• [Task directions] In the data that follows, find the line with "เจไอบี ดีอย่างไร (236, 1577)"; transcribe it, every later line up to the one with "นโยบายเกี่ยวกับการใช้ข้อมูลส่วนบุคคล (1490, 1510)", and that line as well, exactly and with no others.

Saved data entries
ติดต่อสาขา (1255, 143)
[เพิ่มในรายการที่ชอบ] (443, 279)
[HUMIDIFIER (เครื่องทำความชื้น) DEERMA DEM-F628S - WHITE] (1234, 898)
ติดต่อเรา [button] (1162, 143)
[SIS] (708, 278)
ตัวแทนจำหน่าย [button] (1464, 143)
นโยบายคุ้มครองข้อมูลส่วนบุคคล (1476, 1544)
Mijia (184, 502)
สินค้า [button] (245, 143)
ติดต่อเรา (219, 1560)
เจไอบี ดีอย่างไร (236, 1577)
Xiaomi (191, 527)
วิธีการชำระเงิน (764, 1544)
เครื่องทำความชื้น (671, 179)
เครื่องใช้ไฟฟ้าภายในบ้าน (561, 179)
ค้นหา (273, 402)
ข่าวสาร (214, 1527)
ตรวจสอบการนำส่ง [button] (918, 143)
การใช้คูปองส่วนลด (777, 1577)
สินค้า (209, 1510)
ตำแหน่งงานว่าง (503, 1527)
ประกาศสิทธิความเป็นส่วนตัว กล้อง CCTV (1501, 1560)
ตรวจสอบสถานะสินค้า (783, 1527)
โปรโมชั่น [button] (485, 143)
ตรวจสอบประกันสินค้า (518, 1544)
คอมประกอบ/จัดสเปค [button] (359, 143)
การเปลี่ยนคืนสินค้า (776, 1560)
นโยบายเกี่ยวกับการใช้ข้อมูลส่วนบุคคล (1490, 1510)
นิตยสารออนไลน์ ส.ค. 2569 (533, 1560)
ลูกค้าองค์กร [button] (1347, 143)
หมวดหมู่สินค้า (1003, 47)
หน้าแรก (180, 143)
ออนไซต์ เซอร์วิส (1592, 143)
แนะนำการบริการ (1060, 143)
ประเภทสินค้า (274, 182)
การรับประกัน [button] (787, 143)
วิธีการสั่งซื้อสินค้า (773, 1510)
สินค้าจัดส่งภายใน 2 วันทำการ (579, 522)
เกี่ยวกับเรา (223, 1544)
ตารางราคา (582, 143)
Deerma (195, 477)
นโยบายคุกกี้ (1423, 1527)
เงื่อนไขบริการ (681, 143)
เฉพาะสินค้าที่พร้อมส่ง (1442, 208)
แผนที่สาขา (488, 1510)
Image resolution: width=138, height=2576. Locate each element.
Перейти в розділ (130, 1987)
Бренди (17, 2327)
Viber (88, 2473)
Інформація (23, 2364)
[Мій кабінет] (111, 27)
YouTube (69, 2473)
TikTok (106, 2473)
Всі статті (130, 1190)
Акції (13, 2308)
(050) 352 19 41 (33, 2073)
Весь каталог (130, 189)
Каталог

• [Response area]
เจไอบี ดีอย่างไร (236, 1577)
Xiaomi (191, 527)
วิธีการชำระเงิน (764, 1544)
เครื่องทำความชื้น (671, 179)
เครื่องใช้ไฟฟ้าภายในบ้าน (561, 179)
ค้นหา (273, 402)
ข่าวสาร (214, 1527)
ตรวจสอบการนำส่ง [button] (918, 143)
การใช้คูปองส่วนลด (777, 1577)
สินค้า (209, 1510)
ตำแหน่งงานว่าง (503, 1527)
ประกาศสิทธิความเป็นส่วนตัว กล้อง CCTV (1501, 1560)
ตรวจสอบสถานะสินค้า (783, 1527)
โปรโมชั่น [button] (485, 143)
ตรวจสอบประกันสินค้า (518, 1544)
คอมประกอบ/จัดสเปค [button] (359, 143)
การเปลี่ยนคืนสินค้า (776, 1560)
นโยบายเกี่ยวกับการใช้ข้อมูลส่วนบุคคล (1490, 1510)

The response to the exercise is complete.